Standardized codes are part of the plan, but the project hasn't gotten that far along yet [as of 22 March 2000]. Right now, codes and parsers are being created for existing languages. If nothing else, these parsers will be useful for other people creating metaprograms, but the plan is to identify common elements and factor them out to generate standardized codes.
See also: InterLanguageUnification -- an OpenSource ObjectRequestBroker from XeroxParc.

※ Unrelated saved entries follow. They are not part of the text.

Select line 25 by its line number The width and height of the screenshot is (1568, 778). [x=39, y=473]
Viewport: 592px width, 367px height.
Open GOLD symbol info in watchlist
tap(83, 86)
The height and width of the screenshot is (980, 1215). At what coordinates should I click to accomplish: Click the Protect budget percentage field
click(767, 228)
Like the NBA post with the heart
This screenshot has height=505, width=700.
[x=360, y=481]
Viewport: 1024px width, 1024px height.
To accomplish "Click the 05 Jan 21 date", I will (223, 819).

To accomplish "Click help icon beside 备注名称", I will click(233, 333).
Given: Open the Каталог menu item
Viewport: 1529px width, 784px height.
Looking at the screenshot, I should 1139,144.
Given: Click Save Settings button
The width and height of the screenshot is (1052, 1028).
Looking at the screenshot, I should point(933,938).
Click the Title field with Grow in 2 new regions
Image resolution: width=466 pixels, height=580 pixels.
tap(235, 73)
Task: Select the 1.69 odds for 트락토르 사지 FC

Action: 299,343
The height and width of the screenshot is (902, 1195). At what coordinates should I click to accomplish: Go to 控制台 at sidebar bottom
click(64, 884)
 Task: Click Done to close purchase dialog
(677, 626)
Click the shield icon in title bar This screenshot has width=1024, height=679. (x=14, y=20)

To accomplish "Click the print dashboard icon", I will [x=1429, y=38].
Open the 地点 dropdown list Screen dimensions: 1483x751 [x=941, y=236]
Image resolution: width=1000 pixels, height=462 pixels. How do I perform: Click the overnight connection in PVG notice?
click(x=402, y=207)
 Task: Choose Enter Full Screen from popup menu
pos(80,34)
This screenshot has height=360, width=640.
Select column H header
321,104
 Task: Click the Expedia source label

Also check out Intentional Programming. This is a project being run by CharlesSimonyi at Microsoft Research. "IP" provides a development tool for representing programs as a tree of statements called 'intentions'. Each intention totally defines its action in a language neutral way. Intentions
are like super C++ templates.
The intention tree can be "compiled" to a target programming language and platform. The idea is increase code reuse by several orders of magnitude. Once a stack data type has been defined once, for example, it never needs to
be defined again. Stacks of any size and contents can be derived from the
basic Stack.
I've heard recently that Intentional Programming has moved out of Microsoft
Research and is now part of a Products division. We may see something soon.
See http://www.aisto.com/roeder/ip/. The original
site at Microsoft Research is not available anymore.
Also search the web for GenVoca. It's a tool by Don Batory in Texas. GenVoca
is tool for defining code constructs in a higher level than program code. The
idea is to compose objects out of a series of 'layers'. Each layer handles a specific aspect of the object. Layers can be mixed and matched in a very flexible way. One example was a tree data type whose memory allocation layer
could be one of: a fixed array (for speed), a series of large RAM blocks (for large in-memory trees), and a full distributed memory system (for terrabyte sized trees).
Host www.prism.cx is unknown on 22/08/2001.